Dell has announced that it will be pulling away from its pure tablet offerings, and instead moving towards Windows 10 2-in-1s as its primary product portfolio shifts focus from slate tablets to 2-in-1 devices when it comes to business customers.
In a blog post, Kirk Schell, the Vice President and General Manager for Dell’s commercial business, explained the reasoning behind its preference of the Windows 2-in-1 market over that of tablets, such as Android. Kirk stated two reasons which made up the decision:
1) we see the trends in the numbers and will continue to focus on growing our PC business, and 2) we believe in the flexibility and functional design of 2-in-1 systems for commercial use.
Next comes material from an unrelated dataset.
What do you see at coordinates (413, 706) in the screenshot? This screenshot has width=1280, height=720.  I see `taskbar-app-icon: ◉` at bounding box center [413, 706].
The company believes that 2-in-1 devices offer more flexibility for businesses, where having just a touchscreen or just a keyboard is not enough – you need the best of both worlds, as each task can require a differing set of inputs. This leads to the device being more functional and flexible for enterprises. 2-in-1 devices allow the user to choose their operating mode – you want to use a tablet? Sure, flip it into tablet mode. Oh, you need a full keyboard now? Got it. It gives the user choice and flexibility based on the task that they need to complete at any one time.
Dell has also taken a look at the market trends for tablet and PC sales. Noting that “only 17 percent of consumer respondents in mature markets intend to buy a tablet in the next 12 months,” according to Gartner. Overall, the firm believes that the tablet market is over saturated and is “experiencing declining demand.”
Interestingly, Kirk took a small dig at Apple’s iPad, stating:
It’s been a full decade since the iPad was originally introduced and predicted to completely consume the PC market, but PCs not only remain the preferred devices for real work, they’re also on the rebound.
That statement rings true. iPad sales haven’t consumed the PC market. Dell believes the PC market is rebounding.
For awhile now, market research firms such as Gartner and IDC have been reporting that PC sales will continue to fall. Yet we’re seeing Dell saying PC sales are on the rebound, although, not necessarily in the same form factor that we’re used to seeing, such as the desktop PC. Instead, we’re seeing 2-in-1 PCs picking up the slack from the falling desktop sales. The increase interest in 2-in-1 devices can be good news for Microsoft, who wants to reach 1 billion Windows 10 installations within 2-3 years of its launch, likewise, it could also be good for its Windows Store. The Windows Store looks to grow as 2-in-1 devices would have not only a use for standard Win32 programs, but also for apps – so that users can freely switch between their preference, depending on whether they’re in tablet or laptop mode.